Goldhagen suggested that anti-Semitism was universal in Germany and that Hitler’s slaughter of the Jews was only the logical conclusion of the prejudices of “ordinary Germans.” Such historians argue that passice anti-Semitism rather than active-Semitism characterised most Germans. The international military tribune about kristallnacht argued that many Germans disliked the extreme violence, especially in working class and Roman Catholic areas. The secret police reported that, ‘the actions against the Jews in November were badly received.’
Hitler had to try and control two churches; the Catholics and the Protestants. The main obstacle in the Catholic church was the pope. There were 45 million protestants (this was the largest group) and 28 different types of church within the protestant groups. Hitler signed a concordat with the pope. It said, ‘we won’t interfere with politics if you don’t interfere with the church.’ In 1934, he starts the ‘German Faith Movement.’ By 1939 only 5% of German people were involved. This shows how unsuccessful it was.
The churches were one of the only groups that were able to oppose the Nazis. Taking over the churches was one of Hitler’s least successful areas. As people had a lot of faith in God before the Nazis were around, they found it hard to break free and ‘worship’ Hitler instead.
The lives of the women changed drastically between 1933 and 1939. Hitler had many aims and policies towards the women of Germany. He aimed for them have many children, be able to cook, and go to church (kinder, kuche, kirche). He believed women were naturally inferior to men and said women should be obedient to the needs of men. Women were to produce racially pure children for the volk and they should conform to the traditional image of German women in dress, behaviour and appearance.
Hitler had many policies towards the women. Marriage loans were brought in. Families could receive interest free loans of 1000RM. For every child they had, the repayment was cut by a quarter. They prospered as a result of having children; the children that Hitler encouraged. Maternity benefits were increased also. Parents could deduct 15% of their taxable income for every child they had. Encouragement to have children even outside the marriage was allowed. It was called the ‘spring of life.’ This, however contradicted Hitler’s ideas, as he made it clear he wanted strong family bonds.
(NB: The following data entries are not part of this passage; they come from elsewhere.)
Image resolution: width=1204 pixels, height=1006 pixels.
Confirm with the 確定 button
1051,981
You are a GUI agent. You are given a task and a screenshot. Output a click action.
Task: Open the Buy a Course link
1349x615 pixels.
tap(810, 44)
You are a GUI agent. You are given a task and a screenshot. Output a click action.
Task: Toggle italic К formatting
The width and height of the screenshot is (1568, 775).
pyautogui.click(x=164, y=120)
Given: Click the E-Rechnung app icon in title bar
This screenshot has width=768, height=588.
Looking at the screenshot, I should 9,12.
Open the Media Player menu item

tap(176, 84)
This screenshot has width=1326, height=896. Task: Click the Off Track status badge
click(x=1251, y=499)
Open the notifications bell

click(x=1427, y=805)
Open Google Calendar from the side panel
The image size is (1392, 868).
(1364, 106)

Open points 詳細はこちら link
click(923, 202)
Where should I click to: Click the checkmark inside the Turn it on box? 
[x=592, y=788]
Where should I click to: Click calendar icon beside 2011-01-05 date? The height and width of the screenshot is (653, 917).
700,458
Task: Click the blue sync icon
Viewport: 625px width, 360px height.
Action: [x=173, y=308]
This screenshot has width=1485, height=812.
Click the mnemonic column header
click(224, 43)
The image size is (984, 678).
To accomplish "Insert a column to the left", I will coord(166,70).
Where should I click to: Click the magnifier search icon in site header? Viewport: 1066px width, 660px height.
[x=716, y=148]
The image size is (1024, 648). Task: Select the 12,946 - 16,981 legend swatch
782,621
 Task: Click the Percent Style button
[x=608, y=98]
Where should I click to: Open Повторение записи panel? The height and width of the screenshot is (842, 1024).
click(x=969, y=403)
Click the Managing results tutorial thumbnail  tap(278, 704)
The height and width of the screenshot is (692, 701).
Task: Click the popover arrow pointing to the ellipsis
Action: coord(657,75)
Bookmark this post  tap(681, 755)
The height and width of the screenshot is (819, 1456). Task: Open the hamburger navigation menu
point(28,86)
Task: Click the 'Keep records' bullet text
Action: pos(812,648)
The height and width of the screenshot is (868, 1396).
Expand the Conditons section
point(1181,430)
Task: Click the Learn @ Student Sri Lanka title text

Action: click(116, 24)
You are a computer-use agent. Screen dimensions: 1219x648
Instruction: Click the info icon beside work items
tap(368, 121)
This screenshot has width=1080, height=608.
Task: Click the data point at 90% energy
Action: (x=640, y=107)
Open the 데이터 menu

In 1934 he became Fuhrer of Germany after the Hindenburg died. He combined the posts of President and Chancellor and gave himself the job. The army swore an oath to Hitler: “I will give unconditional obedience to Adolf Hitler, the Fuhrer of the German nation and people…” Hitler wanted to be seen as the supreme leader of Germany. He wanted to be loved as well as respected. Many people worshipped Hitler in a cult of the Fuhrer. The cult of the Fuhrer was similar to a religion. After speeches, people would swear to an oath, ‘I swear to be true to Adolf Hitler, our Fuhrer, and swear obedience.’ To make sure the cult reached everywhere, pictures of the Fuhrer were mass produced in 1936. No picture could be placed above Hitler’s portrait. Rallies, speeches and propaganda all helped to promote the cult of the Fuhrer.